#### Listed records:
━━━━━━━━━━━━━━━━

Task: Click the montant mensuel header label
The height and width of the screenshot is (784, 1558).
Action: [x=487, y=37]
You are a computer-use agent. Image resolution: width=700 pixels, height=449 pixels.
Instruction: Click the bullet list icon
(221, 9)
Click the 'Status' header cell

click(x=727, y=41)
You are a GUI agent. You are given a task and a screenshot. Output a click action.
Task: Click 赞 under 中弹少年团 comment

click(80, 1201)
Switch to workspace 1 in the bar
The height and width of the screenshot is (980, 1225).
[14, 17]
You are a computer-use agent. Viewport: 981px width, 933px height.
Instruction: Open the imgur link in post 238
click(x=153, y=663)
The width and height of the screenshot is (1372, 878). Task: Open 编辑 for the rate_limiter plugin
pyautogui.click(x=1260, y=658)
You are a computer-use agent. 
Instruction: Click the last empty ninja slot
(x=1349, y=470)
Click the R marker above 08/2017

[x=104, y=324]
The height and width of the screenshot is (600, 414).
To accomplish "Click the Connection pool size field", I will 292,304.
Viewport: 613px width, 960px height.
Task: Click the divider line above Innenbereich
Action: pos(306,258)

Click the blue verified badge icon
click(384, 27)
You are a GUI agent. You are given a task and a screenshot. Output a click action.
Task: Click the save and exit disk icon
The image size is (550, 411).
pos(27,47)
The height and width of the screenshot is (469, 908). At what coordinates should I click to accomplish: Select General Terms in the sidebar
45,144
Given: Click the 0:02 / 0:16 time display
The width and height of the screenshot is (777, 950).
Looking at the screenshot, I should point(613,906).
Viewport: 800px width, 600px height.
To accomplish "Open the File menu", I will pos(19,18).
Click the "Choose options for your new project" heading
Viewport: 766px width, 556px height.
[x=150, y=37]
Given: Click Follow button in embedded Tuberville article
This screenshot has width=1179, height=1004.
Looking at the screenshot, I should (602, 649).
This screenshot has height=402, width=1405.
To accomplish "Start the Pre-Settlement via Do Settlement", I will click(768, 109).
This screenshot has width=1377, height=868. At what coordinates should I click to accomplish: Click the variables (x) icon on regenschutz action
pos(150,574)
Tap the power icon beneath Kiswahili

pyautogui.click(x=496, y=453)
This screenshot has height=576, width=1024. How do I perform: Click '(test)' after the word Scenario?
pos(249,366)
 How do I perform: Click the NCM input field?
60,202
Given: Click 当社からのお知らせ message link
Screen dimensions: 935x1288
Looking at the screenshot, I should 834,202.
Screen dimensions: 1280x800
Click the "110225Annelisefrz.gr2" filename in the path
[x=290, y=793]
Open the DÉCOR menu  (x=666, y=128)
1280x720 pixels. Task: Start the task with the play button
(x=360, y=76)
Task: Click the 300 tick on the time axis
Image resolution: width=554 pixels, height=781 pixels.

━━━━━━━━━━━━━━━━

#### Task:
In the data above, which lines have "resolution"? Report each of them.

#### Task output:
You are a computer-use agent. Image resolution: width=700 pixels, height=449 pixels.
Image resolution: width=554 pixels, height=781 pixels.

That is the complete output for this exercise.